[Aim of the task] Starting at the line with "Open the Help menu", return every line through the final one of the data, word for word. Pictures stay out.

[Entries supplied]
== == ==

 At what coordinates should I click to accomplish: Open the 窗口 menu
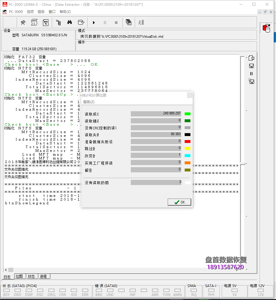pos(52,12)
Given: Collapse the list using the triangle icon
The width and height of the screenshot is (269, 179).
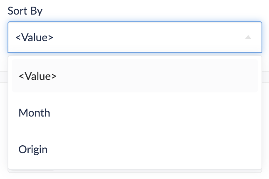Looking at the screenshot, I should click(x=248, y=37).
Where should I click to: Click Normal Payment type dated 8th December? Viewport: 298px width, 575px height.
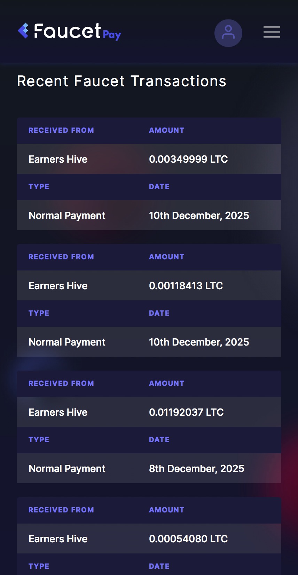click(67, 469)
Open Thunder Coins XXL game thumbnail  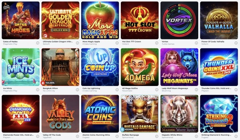(x=219, y=67)
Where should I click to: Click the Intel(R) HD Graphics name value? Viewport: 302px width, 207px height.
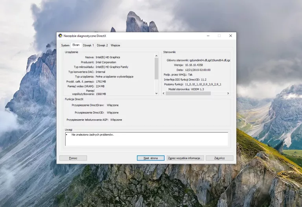tap(108, 57)
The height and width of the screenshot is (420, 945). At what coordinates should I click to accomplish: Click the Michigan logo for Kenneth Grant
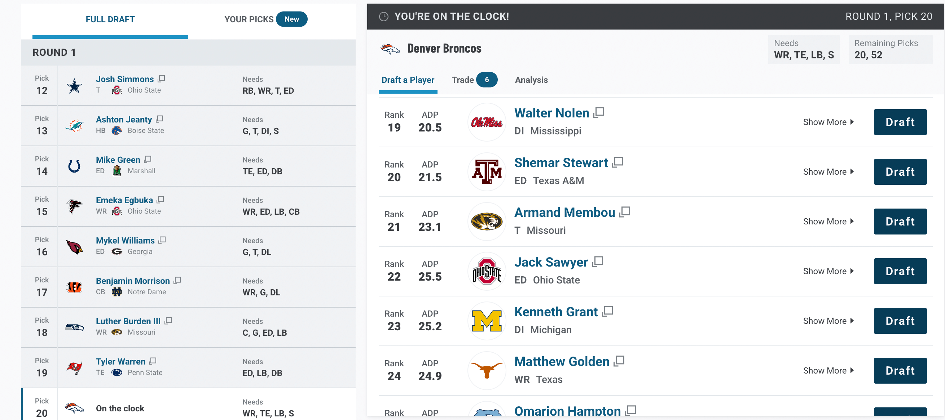coord(486,321)
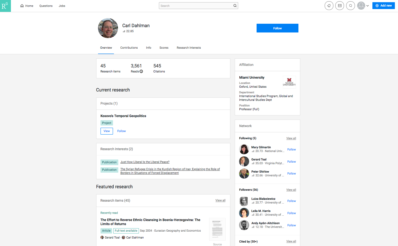Click Carl Dahlman's profile photo
This screenshot has width=398, height=246.
(x=108, y=28)
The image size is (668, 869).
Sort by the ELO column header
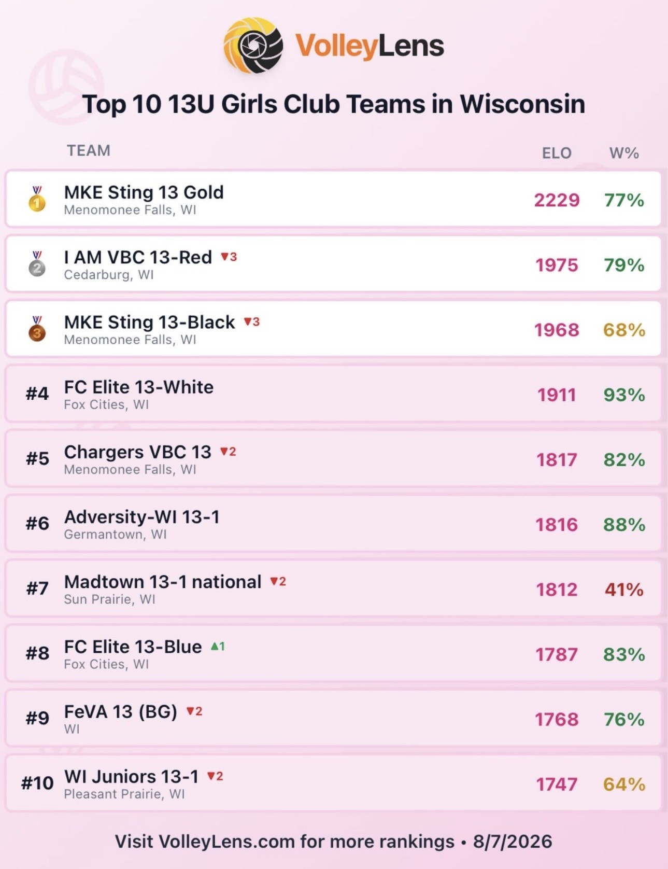[557, 153]
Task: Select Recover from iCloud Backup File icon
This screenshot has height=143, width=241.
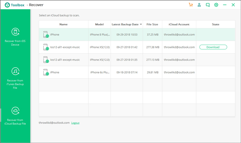Action: click(x=15, y=111)
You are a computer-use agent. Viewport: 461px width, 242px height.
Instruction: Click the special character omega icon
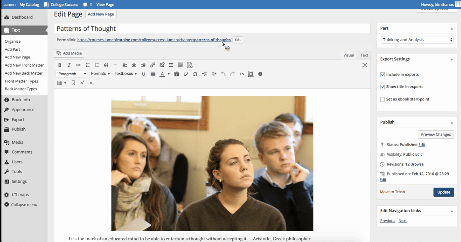click(195, 74)
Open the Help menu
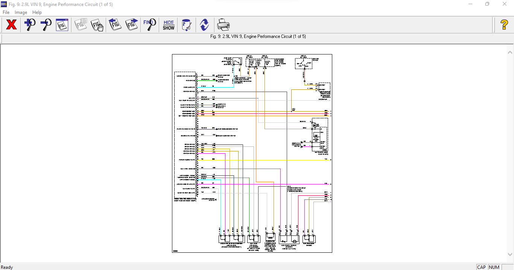This screenshot has width=514, height=270. 37,12
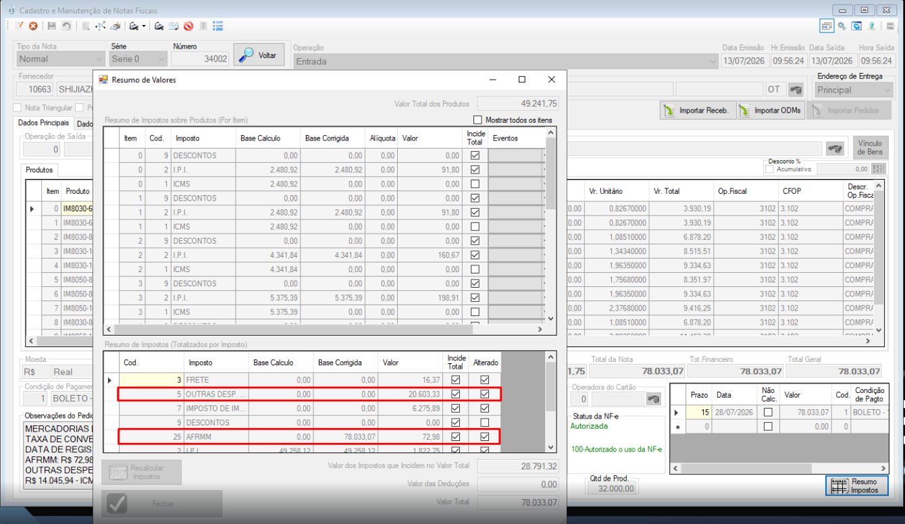Switch to the Dados Principais tab
Viewport: 905px width, 524px height.
(44, 124)
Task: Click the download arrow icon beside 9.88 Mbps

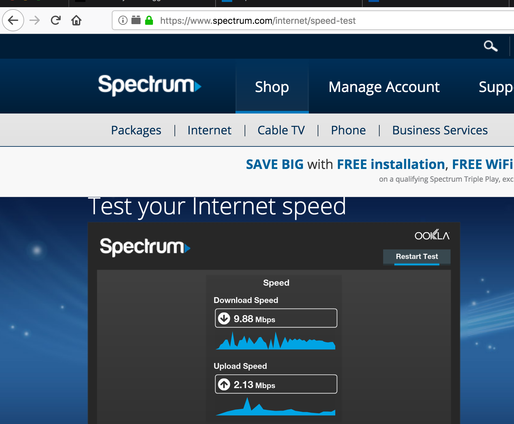Action: point(224,318)
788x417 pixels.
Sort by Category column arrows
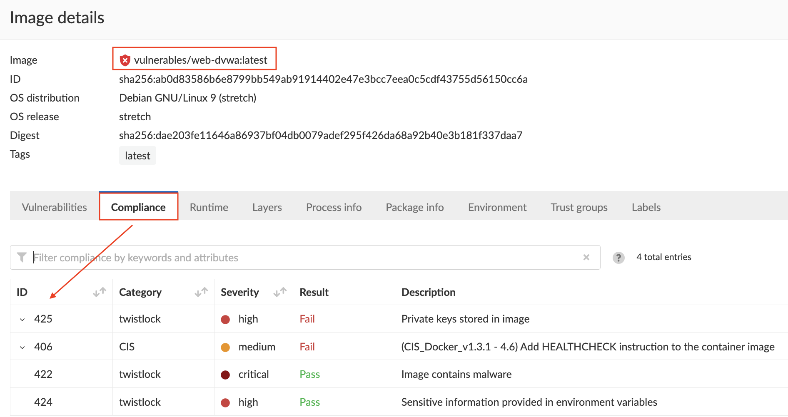[201, 293]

== == ==

[Exercise output]
Open the Help menu
This screenshot has width=514, height=270. 37,12
Switch to the Dados Principais tab
Viewport: 905px width, 524px height.
(44, 124)
Task: Click the download arrow icon beside 9.88 Mbps

Action: point(224,318)
788x417 pixels.
Sort by Category column arrows
[201, 293]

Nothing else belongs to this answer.